> **Data records**:
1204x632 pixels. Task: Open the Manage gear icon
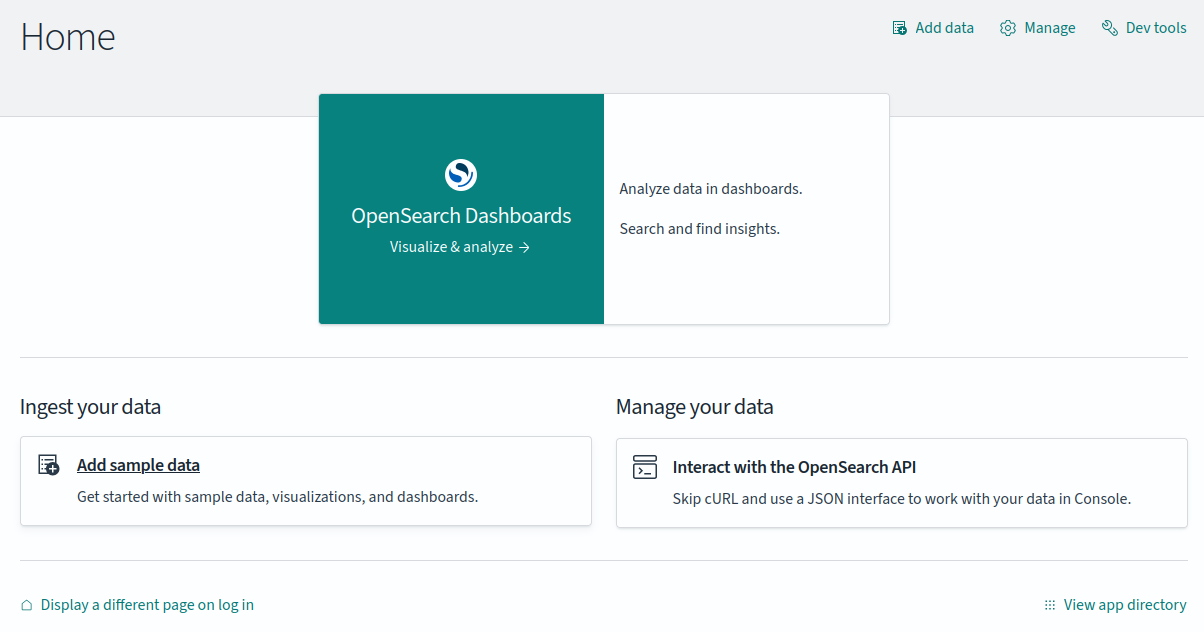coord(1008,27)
...
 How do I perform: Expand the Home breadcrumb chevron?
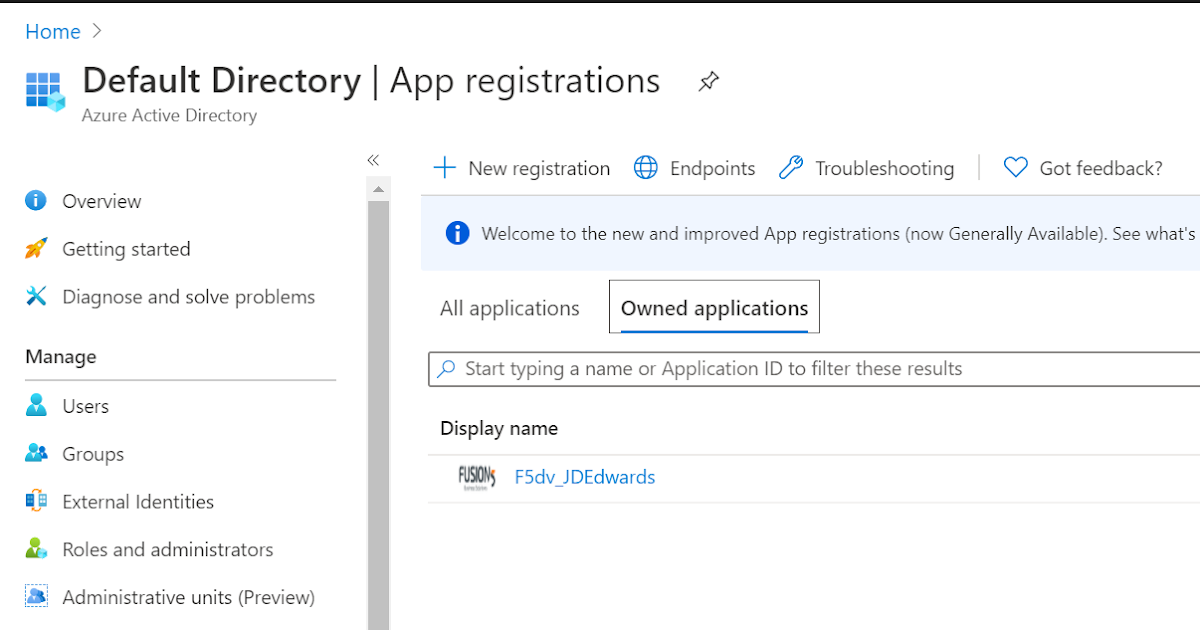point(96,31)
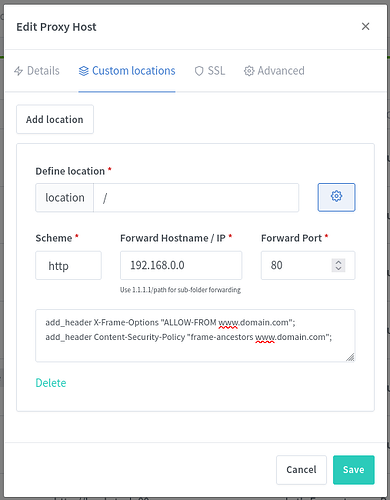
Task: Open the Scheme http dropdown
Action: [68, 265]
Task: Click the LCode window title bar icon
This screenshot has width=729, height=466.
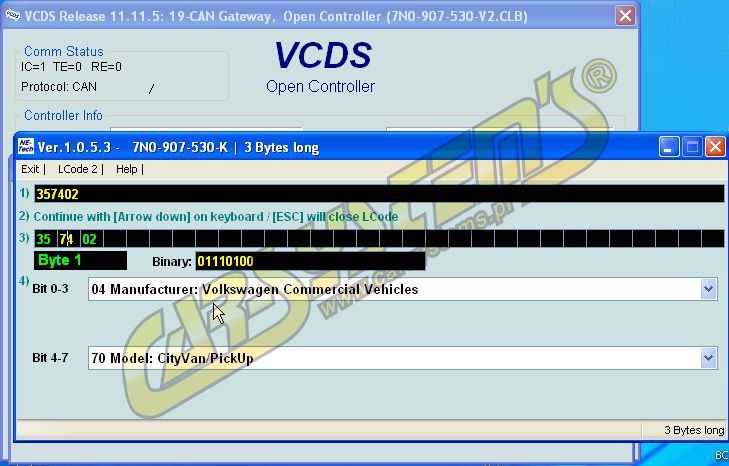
...
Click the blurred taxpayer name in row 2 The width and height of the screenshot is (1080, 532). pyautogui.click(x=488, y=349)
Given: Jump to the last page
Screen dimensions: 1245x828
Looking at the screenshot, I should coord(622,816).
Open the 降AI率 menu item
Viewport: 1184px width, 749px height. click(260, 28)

> **Work to complete**:
Take the lines above starting at the one containing "How do I perform: Expand" and ending at the one containing "This screenshot has width=729, height=466.", and print them again exactly, without pictures.

> **Answer for this exercise**:
 How do I perform: Expand the Home breadcrumb chevron?
point(96,31)
Task: Open the Scheme http dropdown
Action: [68, 265]
Task: Click the LCode window title bar icon
This screenshot has width=729, height=466.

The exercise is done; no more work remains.